Every line of the listing below from the one with "Screen dimensions: 867x439" up to and including the one with "Task: Toggle the grid checkbox in Placement" should be retyped exactly, and nothing else; pictures are not part of the copy.

Input data:
▶

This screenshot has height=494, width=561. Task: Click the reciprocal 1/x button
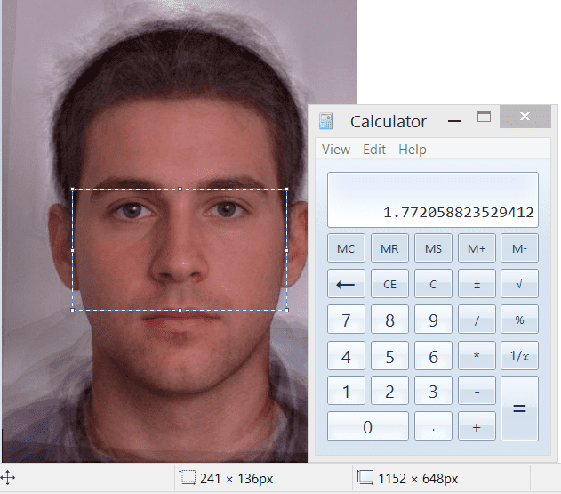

◀
▶

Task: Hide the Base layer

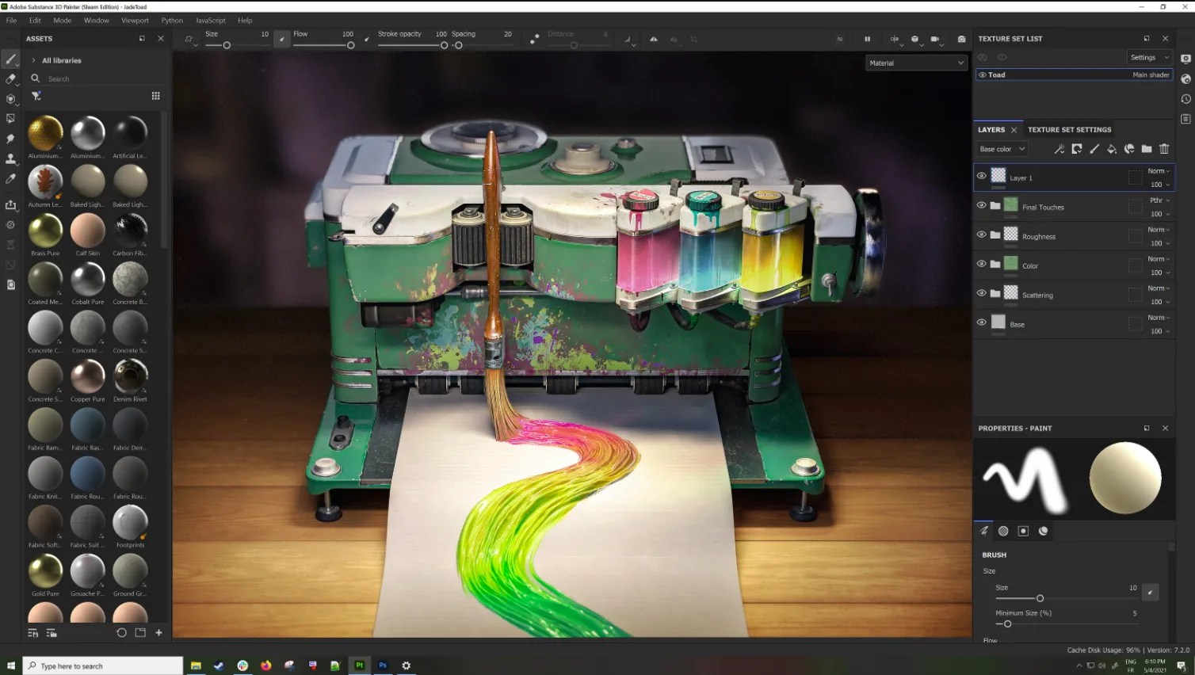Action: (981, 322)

◀
▶

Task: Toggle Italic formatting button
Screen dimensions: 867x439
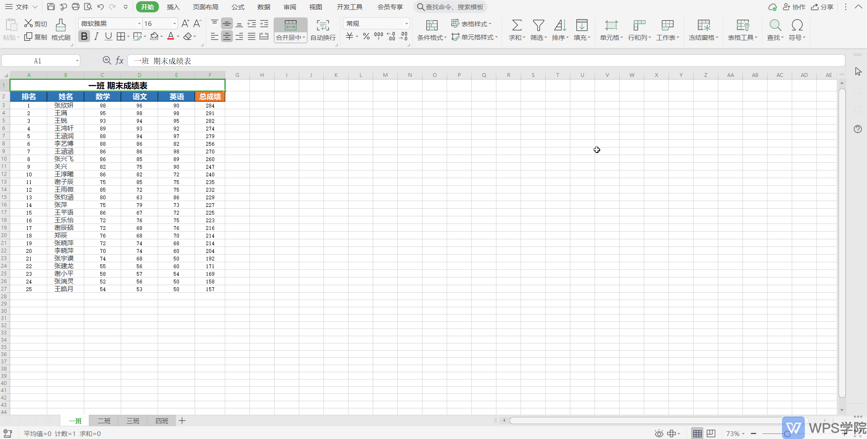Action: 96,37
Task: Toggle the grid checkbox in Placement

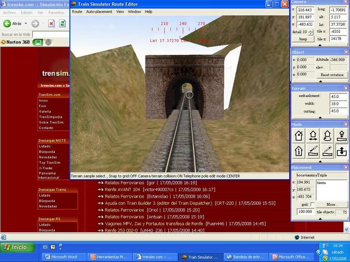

◀

Worked solution:
Screen dimensions: 867x439
Action: 96,37
Task: Toggle the grid checkbox in Placement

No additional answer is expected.